Prompt: Could you copy the material below word for word, from its first line through the line containing "will pyautogui.click(x=785, y=349).", keeping both of those lines?

******************************

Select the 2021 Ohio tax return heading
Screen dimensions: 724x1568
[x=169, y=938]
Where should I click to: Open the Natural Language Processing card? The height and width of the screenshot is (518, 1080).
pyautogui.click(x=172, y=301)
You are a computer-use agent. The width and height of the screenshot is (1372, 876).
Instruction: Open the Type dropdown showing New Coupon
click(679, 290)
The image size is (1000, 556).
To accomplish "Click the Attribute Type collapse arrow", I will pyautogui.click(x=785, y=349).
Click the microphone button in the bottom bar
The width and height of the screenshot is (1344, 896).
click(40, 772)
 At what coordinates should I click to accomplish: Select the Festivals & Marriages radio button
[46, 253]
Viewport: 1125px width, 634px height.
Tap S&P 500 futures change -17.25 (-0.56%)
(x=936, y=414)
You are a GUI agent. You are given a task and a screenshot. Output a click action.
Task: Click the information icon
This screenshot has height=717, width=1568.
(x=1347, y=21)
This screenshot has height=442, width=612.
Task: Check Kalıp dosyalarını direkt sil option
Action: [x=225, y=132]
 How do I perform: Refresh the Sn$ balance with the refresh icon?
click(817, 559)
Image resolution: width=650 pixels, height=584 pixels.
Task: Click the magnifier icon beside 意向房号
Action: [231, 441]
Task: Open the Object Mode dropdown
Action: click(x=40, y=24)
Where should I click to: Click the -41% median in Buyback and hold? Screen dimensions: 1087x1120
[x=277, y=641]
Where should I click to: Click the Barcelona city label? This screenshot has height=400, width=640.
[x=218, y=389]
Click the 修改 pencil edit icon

******************************

Task output:
Select the 2021 Ohio tax return heading
Screen dimensions: 724x1568
[x=169, y=938]
Where should I click to: Open the Natural Language Processing card? The height and width of the screenshot is (518, 1080).
pyautogui.click(x=172, y=301)
You are a computer-use agent. The width and height of the screenshot is (1372, 876).
Instruction: Open the Type dropdown showing New Coupon
click(679, 290)
The image size is (1000, 556).
To accomplish "Click the Attribute Type collapse arrow", I will pyautogui.click(x=785, y=349).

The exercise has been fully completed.